There are some areas where rigorous analysis can be made. No need to cherry pick some sample points. Actually lots of dark matter physics and cosmic inflation modelling apparently uses cherry picking too to arrive at their results. The Sloan Digital Sky Survey provides such an immense trove of data on galaxies very far back into the past (up to z>10) that statistical analysis with millions of galaxies is possible. Basically ‘all there are’. Enough for a crackpot to use it to ‘disprove’ inflation:
SDSS Renaisance—end of the ‘dark age’ in cosmology
I’m not sure whether I should recommend reading that. It is based on lots of real data and shows clear failures of LCDM on that but in the end it all drives toward the author’s (apparently a crackpot) pet theory of a static universe based on a ‘small’ correction to general relativity (complex time).

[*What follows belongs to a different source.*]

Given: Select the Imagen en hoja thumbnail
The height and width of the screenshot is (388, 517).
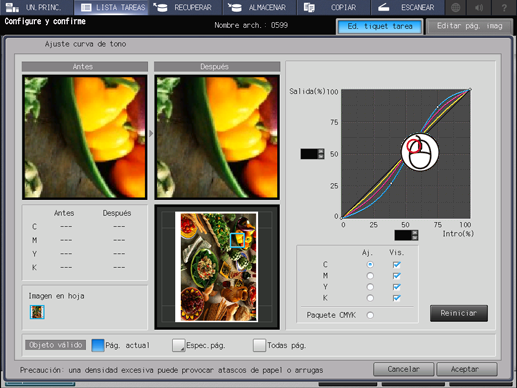Looking at the screenshot, I should tap(37, 312).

At this point I have to stop and ask for your credentials in astronomy. The link you posted reeks strongly of crackpot, and it’s most likely not worth my time to study. Maybe you’ve studied cosmology in detail and think differently? If you think the author is wrong about their pet theory of general relativity, why do you think they’re right in their disproof of LCDM?
I don’t know whether his theory is wrong. In the end I’m not qualified to make that claim.

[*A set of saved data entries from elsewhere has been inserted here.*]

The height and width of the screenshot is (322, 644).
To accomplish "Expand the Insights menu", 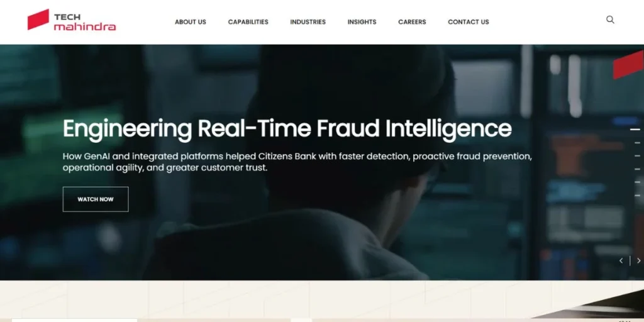I will tap(362, 22).
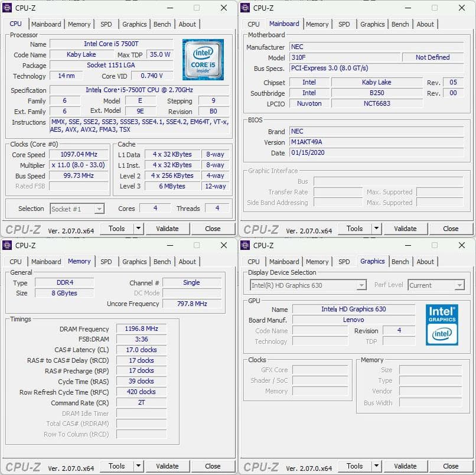Click Close in the Graphics window

[x=451, y=466]
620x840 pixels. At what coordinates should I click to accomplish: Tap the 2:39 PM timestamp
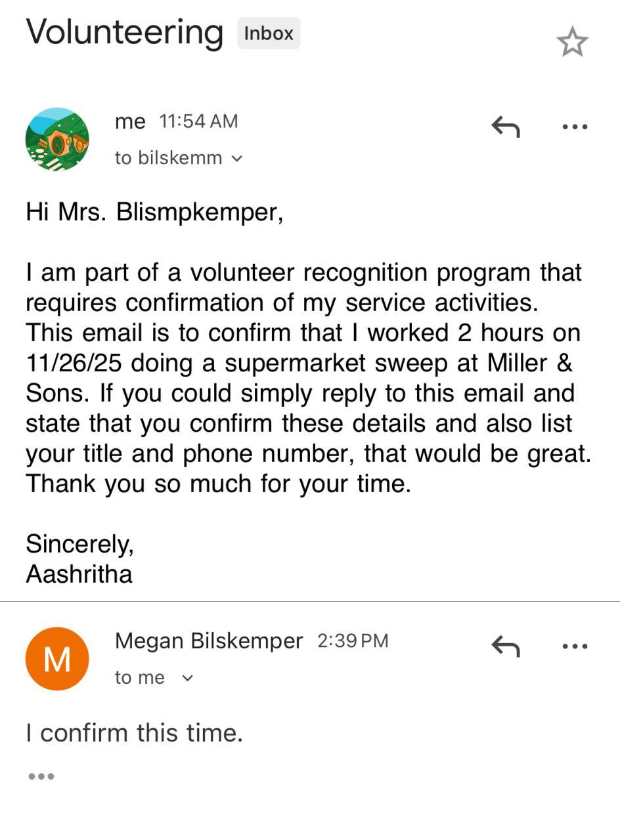(353, 641)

Despite all the crackpottery of the auther (“‘dark’ age”, “Einsteins blunder”...) there are some things that he does different than other crackpots. He doesn’t resort to interpreting the words instead of the math of physics nor does he avoid to make testable predictions nor does he cherry-pick or creatively reinterpret data. For the SDSS data less so than serious astro physicists apparently.
His curves which quite well fit the raw SDSS data seem to be derived from an unusual but ‘simple’ spacetime geometry and are not notably fitted to parameters—quite opposite to the LCDM curves which he took from standard sources (those only fit comparatively cherry picked galaxies). Thus judging from raw SDSS data LCDM could be considered severely challenged.
He also gives all the sources he uses, the SDSS queries used in the graph generation, how the magnitudes are calculated, how the results apply in different spectral lines. All relevant considerations you’d rather expect in serious work. It is only tained by his extraordinary claims, his ego and other crackpottery traits (like making grande generalizations about everyhing).
Great! It will certainly be accepted for publication in a peer-reviewed journal. The author will most likely win a Nobel Prize for his work and be hired to work at the top institution of his choice.
Yeah. One probably can read that PDF only if one is devoid od status regulating emotions.
Totally. That’s why I added the disclaimer. I edited it a bit to make that more clear. The author matches all criteria for crackpot no doubt. But even a crackpot can stumble upon something.
I do not have credentials in astronomy. I’m somewhat well-read in the subject and can handle sufficient math. And when checking the presented data (I did actual SDSS queries; the SDSS explorer and query facilities are genuinely cool) it appears that there is something to his claims—if not to his theory itself.